毎日のように来店する、ネイビースーツの小柄なお兄さん、マスク越しでしかお会いしたことはないけれど、ハッキリとした二重と筋の通った鼻からカッコ良さを感じる。いつもお弁当と炭酸飲料を1本、買っていく。お弁当は必ず温め、飲み物も同じ袋に入れる。家は近いんだろうか。この時期は冷えるので、通常より10秒長く温めた。
袖や裾のほつれたシャツに、ダメージを受けすぎたジーンズ、50代くらいの男性、いつもダメージ多めの服ばかりを着ている。白髪混じりで、のばしっぱなしの髪を雑に括り、大股でカゴいっぱいのお弁当やお菓子、タバコを買っていく。はじめは怖い人だと思ったが、話してみると孫が大好きなおじいちゃんだとわかった。孫はきっと太っているに違いない。いちばん大きなサイズの袋を両手にひとつずつ持ち、大股で身体を左右に揺らしながら帰っていった。
酔っ払ったおじさんと若いお姉ちゃん、ねっとり身体を絡ませて入ってくる。お姉ちゃんは近くのバーかなんかで働いているんだろう。いつも違うおじさんといっしょだ。おじさんは飲み物やお弁当、お菓子やメイク落としを買っていった。
ベージュのコートを羽織り、すらっと背が高く美人な女の人は残り少ない野菜と卵、ヨーグルトを買っていく。あまりに綺麗なものだから、つい、
「お綺麗ですね」
と声をかけてしまったことがある。言われ慣れているはずなのに、恥ずかしそうに首を傾げて、
「そんなことない、もうおばさんよ。でもありがと」
と言って去って行った。それ以来、来店すると、
「がんばってるね! お疲れ様」
と声にかけてくれるようになった。その一言がすごく嬉しい。

深夜のコンビニで働き始めてから、2年が経とうとしていた。今年で26歳になる。ここのコンビニアルバイトでは最年長だ。オーナーは顔を合わせるたびに正社員を薦めてくるがその度、丁重にお断りする。
朝8時、パートさんと交代する。子育てしながら働いて、母は偉大だといつも思う。
自転車で5分、家に帰る。コンビニで廃棄になったお弁当を温めて食べる。本当は捨てなければならないが、オーナーは黙認してくれている。ありがたい。
シャワーを浴びている間に洗濯機を回すと、ちょうど良いタイミングで洗い終わる。フローラルな柔軟剤の匂いが心地良い。小さなベランダに干して、カーテンを閉め、4畳半のこじんまりとした部屋に布団を敷く。
目覚まし時計はここ数年、かけたことがない。だいたい午後3時から4時の間に目が覚める。お尻が寒いので、布団を敷いたまま肩にかけてパソコンを開く。頭に浮かんだことを文字に起こしていく。
小説家になりたい。22歳のとき、そう思った。

私は4年制の大学を卒業すると、大手の食品メーカーに就職した。名の知れた大学とは違い、同級生たちが小売店や工場に就職していくなか異例だった。
私にはなんの不思議もない。同級生たちは大手の企業に応募していなかった。就職できそうな企業を選び、就職したのだ。私は片っ端からエントリーシートを書き、インターンへ行った。大学のキャリア担当に何度、「やめとけ」と言われたかわからない。言われるたびにやる気になった。
人が好き、それだけを武器に戦った。いろんな会社の面接を受けていくと、面接も上手くなった。その結果、こんな私を拾ってくれたのがその会社だった。

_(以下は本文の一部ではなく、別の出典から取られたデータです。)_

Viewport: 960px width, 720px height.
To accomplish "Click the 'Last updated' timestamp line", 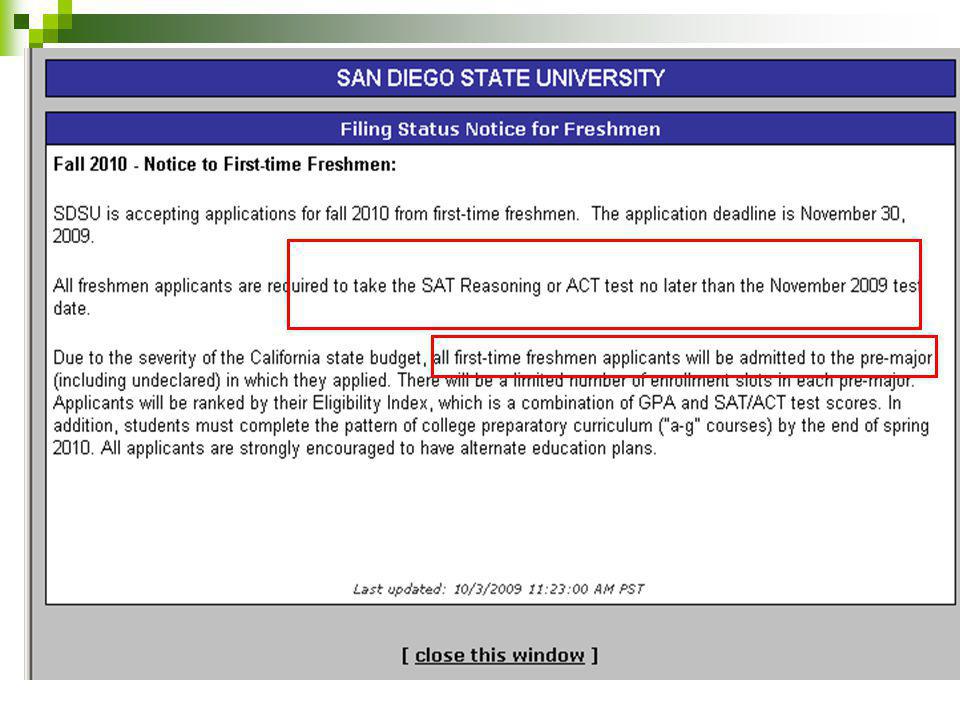I will point(498,589).
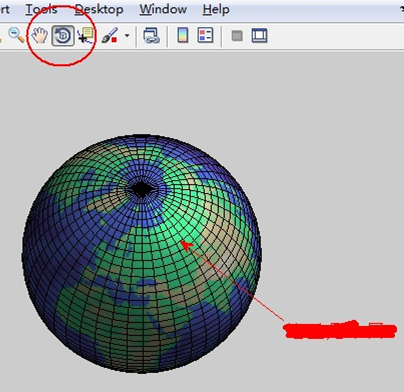Viewport: 404px width, 392px height.
Task: Insert a colorbar using the toolbar icon
Action: [x=183, y=35]
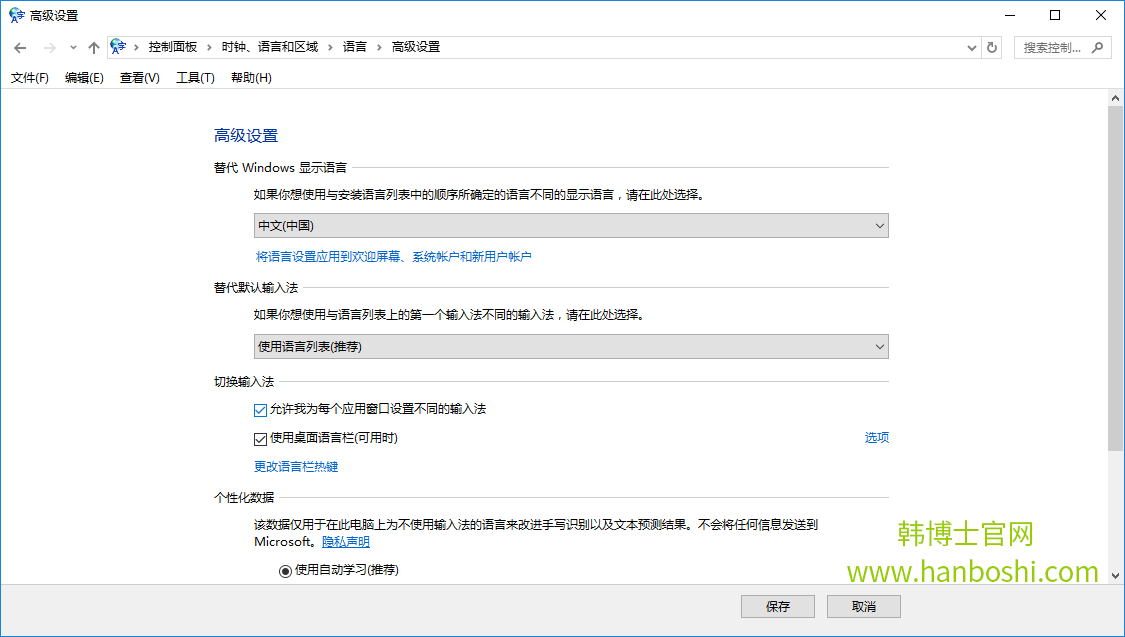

営業に配属された。もちろん初めからうまくいくこともなかったけれど、ハッキリした性格が功を奏して、先輩から気に入られた。怒られることには慣れていたし、できない自分にショックを受けることもなかった。そうでない高学歴な同期たちは辞めていった。学校の勉強を真面目にしていて、今まで特に、怒られることもなかったんだろう。家族や先生に”優秀”として扱われるのが当たり前だった人生が容易に想像できた。
良い大学に進学するため、塾や進学校に通える裕福な家庭に育ち、一人部屋を与えられ、犬や猫を飼っていて、クリスマスには家族でケーキをチキンを囲み、温かな
家で過ごしてきたんだ。
入社から3ヶ月ほど経つと、私は辞めていった彼からよく相談されていた。
「俺、会社辞めようと思うんだ」
「へぇ、そうなの」
「驚かないの?」
「驚いてるよ」
「なんで? とか、聞かないの?」
「なんで?」
「だって俺、辞めるって・・・。理由気にならないの?」
「自分で出した答えでしょ? そう決めたなら応援するよ」
「でも・・・」
彼は引き止めて欲しかったようだ。自分は要らない存在だと思ったから、辞めると言っていた。だから私に、必要だと言って欲しかったんだ。
他人に必要とされていない? 必要とされたことなんてない私にはわからない感覚だった。必要じゃないからなんだって言うんだ。私が引き止めていたら辞めなかったのか? それこそ、必要とされている自分なんていないも同然じゃないか。答えを外に求め続けて生きてこれたんだ。それだけで幸せじゃないか。他人が自分を必要としていないなんて当たり前じゃないか。だから生きていくんだろ。そのうち、なんのために生きているのかわからない、とか言って自殺するんじゃないか。まぁ、温かな家族がいるようだから、それは大丈夫だと信じたい。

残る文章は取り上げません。